Discounts and sales are "very important" for 67 percent of holiday shoppers when deciding whether to buy. In fact, of the consumers who plan to shop late in the season, 52 percent say they're waiting so they can take advantage of discounts.
Where are consumers hunting for deals? Actually, most plan to stay home -- 69 percent say they're buying their holiday gifts online this year, up from 64 percent last year.
So Much for Cyber Monday?
While millions of Americans will be watching a parade or football, and millions more will be cooking (and eating) up a storm, a growing number of folks plan to be shopping online on Thanksgiving.
Visits to the top retail websites show a repeatable pattern during the holiday season (Nov. 1 to Dec. 31), or so says the Experian Marketing Services 2010 Holiday Marketer: Benchmark Trend Report. For the past six years, Thanksgiving has actually been the most popular day of the year to visit online retail sites -- and that's projected to hold true in 2010.

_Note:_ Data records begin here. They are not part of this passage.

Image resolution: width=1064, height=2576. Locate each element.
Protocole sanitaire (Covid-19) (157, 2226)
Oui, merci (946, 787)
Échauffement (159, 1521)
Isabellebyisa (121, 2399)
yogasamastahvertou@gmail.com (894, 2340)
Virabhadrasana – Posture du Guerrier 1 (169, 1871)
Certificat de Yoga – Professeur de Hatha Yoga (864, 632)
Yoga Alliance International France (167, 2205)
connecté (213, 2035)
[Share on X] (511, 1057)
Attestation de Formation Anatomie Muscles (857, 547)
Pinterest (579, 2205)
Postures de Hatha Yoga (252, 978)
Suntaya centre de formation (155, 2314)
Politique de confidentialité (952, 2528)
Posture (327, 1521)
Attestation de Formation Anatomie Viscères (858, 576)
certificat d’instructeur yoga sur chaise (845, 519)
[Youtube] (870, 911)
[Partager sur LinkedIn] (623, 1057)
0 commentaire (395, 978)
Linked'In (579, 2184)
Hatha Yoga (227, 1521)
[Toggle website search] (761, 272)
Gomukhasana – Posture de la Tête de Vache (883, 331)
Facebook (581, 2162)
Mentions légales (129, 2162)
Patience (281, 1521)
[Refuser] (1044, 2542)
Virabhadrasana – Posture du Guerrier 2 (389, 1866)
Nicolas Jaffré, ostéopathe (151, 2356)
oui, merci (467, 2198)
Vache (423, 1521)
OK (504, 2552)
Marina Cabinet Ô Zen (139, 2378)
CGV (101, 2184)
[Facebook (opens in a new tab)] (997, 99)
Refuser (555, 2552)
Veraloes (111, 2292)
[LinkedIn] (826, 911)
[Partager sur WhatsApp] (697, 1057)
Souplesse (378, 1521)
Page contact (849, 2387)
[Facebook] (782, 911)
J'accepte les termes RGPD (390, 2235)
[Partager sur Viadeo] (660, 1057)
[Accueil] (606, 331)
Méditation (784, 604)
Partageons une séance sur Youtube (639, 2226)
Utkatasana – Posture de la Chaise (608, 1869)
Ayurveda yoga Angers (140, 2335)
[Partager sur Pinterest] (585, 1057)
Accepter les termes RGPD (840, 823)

What are customers doing online? Mostly, they're researching sales and deals for Black Friday. (There's also a big peak in online traffic the day after Christmas, which is the second most popular day to shop on the Web.) Experian's research shows customers are searching "Black Friday" earlier and earlier each year. I'm pretty sure some of my more organized friends were searching as early as August!
At the same time, Americans are making holiday purchases later. In 2007 and 2008, the busiest online shopping period in December was the first weekend of the month, but in 2009, the second weekend ranked higher. Apparently, faster shipping times are enabling shoppers to either wait for the best deals -- or just procrastinate.
Small Business Saturday
Let's face it: Big retailers tend to dominate Black Friday. Hoping to level the playing field, American Express OPEN has dubbed Nov. 27 Small Business Saturday. With the help of over a dozen public and private organizations, including SCORE, NAWBO, Facebook and Yelp, Small Business Saturday's goal is to drive shoppers to local merchants.
Spending locally is important -- for every $100 spent in locally owned, independent stores, $68 returns to the community through taxes, payroll and other expenditures, according to the 3/50 Project, a small-business advocacy group.
American Express is giving $100 of free Facebook advertising to 10,000 business owners who sign up at www.facebook.com/smallbusinesssaturday to help build online buzz and drive customers to their businesses. American Express is also giving a $25 statement credit to 100,000 American Express cardholders who register their cards and use them on Small Business Saturday at any local small business.